Loan is a four letter word. Abolish it from your private mortgage investment vocabulary and do not confuse the issue by using incorrect terminology. There are sellers not lenders, buyers not borrowers, investors not banks, seller financing or purchase money liens not loans, and never ever are there points, origination fees, or buy downs!
4. The Documents
It’s all in the details. The documentation that the closing agent prepares plays an important part in evidencing the items outlined in substance over form. As the potential investor, review them carefully to be sure they utilize the correct terminology. Be certain that the financing instrument clearly states it is a purchase money lien and names the seller as the mortgagee or beneficiary.

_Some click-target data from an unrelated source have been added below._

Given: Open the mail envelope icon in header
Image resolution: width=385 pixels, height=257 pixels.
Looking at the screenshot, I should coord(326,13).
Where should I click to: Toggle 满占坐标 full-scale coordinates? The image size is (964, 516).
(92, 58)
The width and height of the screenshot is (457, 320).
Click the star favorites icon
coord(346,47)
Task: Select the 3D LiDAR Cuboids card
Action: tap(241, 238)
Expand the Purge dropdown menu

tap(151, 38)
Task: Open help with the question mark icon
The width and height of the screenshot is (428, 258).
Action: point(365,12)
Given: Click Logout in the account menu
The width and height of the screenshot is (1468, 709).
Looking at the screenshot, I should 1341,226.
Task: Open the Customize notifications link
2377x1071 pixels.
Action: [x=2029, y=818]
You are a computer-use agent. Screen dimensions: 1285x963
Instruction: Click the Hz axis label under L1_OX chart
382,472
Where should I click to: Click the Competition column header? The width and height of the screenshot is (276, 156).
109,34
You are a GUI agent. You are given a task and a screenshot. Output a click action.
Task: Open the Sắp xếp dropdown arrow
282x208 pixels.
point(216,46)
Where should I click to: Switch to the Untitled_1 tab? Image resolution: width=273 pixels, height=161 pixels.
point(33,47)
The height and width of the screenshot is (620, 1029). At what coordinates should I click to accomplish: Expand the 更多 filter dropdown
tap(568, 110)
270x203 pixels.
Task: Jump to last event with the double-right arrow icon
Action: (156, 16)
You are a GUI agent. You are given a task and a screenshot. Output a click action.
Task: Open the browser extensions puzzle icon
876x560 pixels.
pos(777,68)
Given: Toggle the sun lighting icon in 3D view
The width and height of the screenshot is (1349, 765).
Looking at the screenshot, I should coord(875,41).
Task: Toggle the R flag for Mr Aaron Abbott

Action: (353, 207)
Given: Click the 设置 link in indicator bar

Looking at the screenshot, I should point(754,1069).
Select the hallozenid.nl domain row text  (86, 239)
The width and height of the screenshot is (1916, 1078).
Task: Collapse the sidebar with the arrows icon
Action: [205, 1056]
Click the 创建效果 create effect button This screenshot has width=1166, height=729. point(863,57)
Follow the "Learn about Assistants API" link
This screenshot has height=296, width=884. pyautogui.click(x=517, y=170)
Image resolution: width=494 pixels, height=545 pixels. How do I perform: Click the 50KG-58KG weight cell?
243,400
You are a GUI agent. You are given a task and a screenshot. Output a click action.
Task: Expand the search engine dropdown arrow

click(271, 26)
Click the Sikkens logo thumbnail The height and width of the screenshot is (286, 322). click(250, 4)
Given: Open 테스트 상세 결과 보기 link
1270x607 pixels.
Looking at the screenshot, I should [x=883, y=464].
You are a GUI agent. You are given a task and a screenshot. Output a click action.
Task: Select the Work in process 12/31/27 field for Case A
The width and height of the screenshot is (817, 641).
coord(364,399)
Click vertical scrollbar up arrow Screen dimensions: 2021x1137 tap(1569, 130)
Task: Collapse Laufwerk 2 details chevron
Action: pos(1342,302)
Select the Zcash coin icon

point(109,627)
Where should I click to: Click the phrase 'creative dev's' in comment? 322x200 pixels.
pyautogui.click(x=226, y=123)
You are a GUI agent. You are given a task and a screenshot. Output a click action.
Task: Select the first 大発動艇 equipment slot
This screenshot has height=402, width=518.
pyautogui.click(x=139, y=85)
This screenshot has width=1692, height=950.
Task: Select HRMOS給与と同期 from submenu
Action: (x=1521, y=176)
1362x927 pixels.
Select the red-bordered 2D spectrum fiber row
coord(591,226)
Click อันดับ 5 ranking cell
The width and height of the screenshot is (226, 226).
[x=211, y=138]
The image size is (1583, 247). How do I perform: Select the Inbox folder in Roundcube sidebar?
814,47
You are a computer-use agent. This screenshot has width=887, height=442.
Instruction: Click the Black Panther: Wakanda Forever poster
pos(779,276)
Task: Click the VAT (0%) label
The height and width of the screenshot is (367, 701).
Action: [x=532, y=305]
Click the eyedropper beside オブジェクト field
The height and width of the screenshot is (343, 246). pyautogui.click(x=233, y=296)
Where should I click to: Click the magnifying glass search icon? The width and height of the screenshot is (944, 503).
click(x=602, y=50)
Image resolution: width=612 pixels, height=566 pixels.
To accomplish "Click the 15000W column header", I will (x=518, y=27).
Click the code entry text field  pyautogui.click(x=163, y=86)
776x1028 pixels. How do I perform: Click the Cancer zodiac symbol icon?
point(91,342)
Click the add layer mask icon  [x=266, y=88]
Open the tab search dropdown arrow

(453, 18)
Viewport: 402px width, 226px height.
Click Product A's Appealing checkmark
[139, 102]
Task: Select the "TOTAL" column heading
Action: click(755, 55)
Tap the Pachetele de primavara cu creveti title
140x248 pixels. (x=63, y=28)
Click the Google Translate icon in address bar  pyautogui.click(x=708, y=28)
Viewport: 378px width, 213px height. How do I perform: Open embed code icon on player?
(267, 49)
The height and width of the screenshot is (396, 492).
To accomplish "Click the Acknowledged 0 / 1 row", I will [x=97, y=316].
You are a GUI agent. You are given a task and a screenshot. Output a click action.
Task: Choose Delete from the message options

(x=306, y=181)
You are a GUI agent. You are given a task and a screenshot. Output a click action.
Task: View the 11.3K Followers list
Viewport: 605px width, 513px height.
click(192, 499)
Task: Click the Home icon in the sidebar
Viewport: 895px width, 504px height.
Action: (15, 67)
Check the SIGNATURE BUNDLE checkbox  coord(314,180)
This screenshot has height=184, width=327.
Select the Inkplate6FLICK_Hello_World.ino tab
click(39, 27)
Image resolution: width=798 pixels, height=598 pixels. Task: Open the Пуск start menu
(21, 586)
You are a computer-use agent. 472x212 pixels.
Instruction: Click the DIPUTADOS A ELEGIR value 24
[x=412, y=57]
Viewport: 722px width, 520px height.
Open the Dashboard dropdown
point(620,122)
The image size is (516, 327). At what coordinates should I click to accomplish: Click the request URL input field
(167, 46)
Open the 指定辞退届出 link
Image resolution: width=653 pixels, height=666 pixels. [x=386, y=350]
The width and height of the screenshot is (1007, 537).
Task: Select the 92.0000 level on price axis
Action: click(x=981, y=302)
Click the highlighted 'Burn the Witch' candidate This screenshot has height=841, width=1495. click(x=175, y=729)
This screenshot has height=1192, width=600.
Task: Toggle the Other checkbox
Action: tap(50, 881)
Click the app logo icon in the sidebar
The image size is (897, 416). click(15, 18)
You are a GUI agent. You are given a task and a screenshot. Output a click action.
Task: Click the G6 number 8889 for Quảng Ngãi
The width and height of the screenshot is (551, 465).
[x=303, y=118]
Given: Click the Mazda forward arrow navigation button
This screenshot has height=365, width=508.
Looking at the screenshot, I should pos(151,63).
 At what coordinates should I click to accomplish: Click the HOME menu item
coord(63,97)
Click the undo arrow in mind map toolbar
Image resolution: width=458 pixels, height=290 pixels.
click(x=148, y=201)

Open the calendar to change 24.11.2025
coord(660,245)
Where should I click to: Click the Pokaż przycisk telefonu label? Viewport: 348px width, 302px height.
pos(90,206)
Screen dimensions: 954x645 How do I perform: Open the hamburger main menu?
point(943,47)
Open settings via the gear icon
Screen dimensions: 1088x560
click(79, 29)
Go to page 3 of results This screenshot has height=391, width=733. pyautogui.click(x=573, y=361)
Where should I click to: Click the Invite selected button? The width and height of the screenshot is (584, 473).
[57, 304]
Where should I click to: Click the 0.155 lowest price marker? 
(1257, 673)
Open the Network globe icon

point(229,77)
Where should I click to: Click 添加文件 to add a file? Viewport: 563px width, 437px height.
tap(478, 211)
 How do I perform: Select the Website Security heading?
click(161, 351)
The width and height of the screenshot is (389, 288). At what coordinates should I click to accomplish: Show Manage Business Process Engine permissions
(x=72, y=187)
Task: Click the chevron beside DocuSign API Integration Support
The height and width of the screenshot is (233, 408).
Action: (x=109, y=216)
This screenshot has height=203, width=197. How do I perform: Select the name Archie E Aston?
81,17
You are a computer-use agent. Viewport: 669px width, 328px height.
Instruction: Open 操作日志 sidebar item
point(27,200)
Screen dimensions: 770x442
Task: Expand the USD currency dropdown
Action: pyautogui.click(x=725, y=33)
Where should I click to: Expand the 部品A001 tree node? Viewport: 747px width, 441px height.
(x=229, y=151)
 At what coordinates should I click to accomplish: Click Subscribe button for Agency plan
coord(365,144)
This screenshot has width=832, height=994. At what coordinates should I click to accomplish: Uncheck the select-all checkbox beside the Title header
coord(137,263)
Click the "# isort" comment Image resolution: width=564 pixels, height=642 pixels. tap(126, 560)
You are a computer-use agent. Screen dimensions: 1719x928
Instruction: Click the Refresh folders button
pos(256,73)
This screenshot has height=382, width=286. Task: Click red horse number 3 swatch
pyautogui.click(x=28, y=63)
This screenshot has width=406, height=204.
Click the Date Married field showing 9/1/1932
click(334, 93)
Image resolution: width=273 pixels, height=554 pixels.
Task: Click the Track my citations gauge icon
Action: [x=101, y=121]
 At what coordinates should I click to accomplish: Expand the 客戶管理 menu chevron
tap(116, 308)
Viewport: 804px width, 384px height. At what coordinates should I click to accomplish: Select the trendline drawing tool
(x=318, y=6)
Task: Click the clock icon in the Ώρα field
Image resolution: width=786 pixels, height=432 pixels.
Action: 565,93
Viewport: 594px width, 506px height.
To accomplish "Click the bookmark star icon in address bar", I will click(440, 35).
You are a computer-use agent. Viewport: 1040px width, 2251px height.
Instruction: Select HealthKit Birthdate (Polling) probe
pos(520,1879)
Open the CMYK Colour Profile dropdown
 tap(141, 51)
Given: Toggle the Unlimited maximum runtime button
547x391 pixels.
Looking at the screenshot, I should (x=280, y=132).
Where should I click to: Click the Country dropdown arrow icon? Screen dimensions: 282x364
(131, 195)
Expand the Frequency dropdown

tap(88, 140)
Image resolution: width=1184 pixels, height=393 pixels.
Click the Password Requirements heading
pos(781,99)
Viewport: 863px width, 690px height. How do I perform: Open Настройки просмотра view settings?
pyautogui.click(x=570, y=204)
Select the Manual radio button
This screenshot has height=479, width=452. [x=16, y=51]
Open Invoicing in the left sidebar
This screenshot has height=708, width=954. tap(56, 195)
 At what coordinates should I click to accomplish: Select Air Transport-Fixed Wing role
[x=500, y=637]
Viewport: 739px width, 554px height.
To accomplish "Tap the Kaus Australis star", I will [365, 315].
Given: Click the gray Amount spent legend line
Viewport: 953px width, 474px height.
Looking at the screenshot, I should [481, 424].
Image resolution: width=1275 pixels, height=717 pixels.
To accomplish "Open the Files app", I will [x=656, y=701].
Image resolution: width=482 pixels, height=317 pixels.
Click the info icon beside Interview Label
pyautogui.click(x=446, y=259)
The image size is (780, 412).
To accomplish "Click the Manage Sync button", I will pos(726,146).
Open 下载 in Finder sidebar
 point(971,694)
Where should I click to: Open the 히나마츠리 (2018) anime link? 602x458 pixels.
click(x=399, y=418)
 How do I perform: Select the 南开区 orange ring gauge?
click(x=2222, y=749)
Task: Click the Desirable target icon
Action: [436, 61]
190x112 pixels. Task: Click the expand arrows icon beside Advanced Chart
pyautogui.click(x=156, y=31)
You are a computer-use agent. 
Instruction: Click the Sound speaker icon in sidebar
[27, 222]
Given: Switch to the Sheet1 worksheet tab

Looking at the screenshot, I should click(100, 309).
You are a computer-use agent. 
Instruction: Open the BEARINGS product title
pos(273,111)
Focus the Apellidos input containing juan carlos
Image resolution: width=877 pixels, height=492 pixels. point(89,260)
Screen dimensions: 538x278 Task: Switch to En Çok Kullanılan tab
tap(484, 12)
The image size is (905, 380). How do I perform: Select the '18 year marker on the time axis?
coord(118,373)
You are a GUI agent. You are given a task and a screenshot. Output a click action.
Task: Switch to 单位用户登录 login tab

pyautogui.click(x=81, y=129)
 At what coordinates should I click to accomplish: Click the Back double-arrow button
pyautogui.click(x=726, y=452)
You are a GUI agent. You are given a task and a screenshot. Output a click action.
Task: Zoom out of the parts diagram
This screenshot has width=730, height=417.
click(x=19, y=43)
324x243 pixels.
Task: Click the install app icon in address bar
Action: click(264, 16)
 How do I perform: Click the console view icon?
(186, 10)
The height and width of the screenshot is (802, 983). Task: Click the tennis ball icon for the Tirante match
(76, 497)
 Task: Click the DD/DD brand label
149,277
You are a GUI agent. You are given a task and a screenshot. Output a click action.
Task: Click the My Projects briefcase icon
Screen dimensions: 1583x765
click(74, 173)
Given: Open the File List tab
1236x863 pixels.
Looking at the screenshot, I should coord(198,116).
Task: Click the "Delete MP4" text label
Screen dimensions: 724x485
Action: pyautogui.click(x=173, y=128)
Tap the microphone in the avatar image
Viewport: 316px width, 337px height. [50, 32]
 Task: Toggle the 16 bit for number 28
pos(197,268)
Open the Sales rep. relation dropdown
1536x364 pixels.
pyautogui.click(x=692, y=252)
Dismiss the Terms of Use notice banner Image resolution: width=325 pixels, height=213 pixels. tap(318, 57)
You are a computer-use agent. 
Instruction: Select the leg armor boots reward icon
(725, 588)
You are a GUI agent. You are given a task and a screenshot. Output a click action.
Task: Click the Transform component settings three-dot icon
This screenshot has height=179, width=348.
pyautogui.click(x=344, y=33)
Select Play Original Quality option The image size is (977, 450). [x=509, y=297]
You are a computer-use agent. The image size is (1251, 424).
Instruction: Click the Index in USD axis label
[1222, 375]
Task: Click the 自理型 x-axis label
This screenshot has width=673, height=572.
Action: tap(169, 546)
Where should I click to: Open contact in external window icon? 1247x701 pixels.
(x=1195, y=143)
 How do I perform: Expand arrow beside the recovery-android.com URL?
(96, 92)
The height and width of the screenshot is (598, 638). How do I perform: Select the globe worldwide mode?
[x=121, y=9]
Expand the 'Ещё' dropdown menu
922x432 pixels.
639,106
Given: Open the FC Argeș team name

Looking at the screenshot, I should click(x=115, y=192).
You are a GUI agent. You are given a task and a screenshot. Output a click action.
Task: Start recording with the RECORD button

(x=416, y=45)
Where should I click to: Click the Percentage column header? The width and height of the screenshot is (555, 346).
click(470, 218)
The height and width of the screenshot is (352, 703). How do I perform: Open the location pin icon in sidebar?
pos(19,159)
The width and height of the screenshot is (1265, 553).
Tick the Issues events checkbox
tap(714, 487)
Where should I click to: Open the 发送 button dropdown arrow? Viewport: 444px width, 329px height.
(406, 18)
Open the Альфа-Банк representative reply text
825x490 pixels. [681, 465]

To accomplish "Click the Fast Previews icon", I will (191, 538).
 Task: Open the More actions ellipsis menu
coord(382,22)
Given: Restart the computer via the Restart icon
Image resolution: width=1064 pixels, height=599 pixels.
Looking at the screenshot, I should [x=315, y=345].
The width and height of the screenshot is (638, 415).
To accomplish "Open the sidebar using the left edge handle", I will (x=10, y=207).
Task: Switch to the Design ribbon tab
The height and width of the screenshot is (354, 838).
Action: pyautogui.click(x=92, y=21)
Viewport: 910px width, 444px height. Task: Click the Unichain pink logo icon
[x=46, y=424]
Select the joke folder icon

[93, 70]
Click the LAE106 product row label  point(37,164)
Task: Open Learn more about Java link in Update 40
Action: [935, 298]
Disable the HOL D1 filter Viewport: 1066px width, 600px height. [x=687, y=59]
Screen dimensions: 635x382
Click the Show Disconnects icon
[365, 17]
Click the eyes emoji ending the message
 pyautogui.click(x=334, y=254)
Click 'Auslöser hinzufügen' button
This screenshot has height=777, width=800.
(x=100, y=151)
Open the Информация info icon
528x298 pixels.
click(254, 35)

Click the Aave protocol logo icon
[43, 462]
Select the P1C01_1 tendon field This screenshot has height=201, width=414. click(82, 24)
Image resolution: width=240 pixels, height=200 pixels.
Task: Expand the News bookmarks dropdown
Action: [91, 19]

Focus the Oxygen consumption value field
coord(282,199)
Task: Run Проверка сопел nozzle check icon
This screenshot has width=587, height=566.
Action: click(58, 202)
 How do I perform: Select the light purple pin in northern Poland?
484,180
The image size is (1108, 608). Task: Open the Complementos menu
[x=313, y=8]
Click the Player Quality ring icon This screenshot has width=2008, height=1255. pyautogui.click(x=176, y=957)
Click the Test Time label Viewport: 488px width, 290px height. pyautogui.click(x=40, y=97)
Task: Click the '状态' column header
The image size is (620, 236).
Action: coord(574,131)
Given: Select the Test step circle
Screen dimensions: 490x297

Pay particular attention to the closing statement. It is fairly common for the closing agent to use a HUD-1 Settlement Statement. This however is not a preferred closing statement for owner financing since it was primarily developed for traditional lender financing and is filled with inaccurate terminology. If your agent insists on using this form review it closely. Be sure they leave Section (F), Name of Lender, blank or put in the property seller’s name and address. Line 202, Principal Amount of New Loan, of Section J, should also be left completely blank. The agent should utilize an empty line in this section and entitle it seller carry back contract (deed of trust, or mortgage), purchase money lien, or something similar in order to correctly reflect the amount paid by buyer. Of course avoid all lending terminology including any items in Section 800, Items Payable in Connection With Loan. Again, the buyer shouldn’t be paying discount, origination fees, or any other items typically associated with a loan. If the buyer is paying for an appraisal or other item, have these listed in Section 1300, Additional Settlement Charges. These may seem like small items but again, it’s all in the details.
5. Doing it Right
In summary, if simultaneous closings are part of your investment portfolio, learn to clearly recognize and differentiate this product from a traditional residential real estate loan. If planning to originate loans, be confident you are aware of and comply with all regulations as well as licensing requirements. If working with both product lines, consider utilizing separate entities to conduct each business activity. It is certainly appropriate to obtain legal counsel on these issues and of course, as in all business transactions, treat people fairly, ethically, and with professionalism at all times.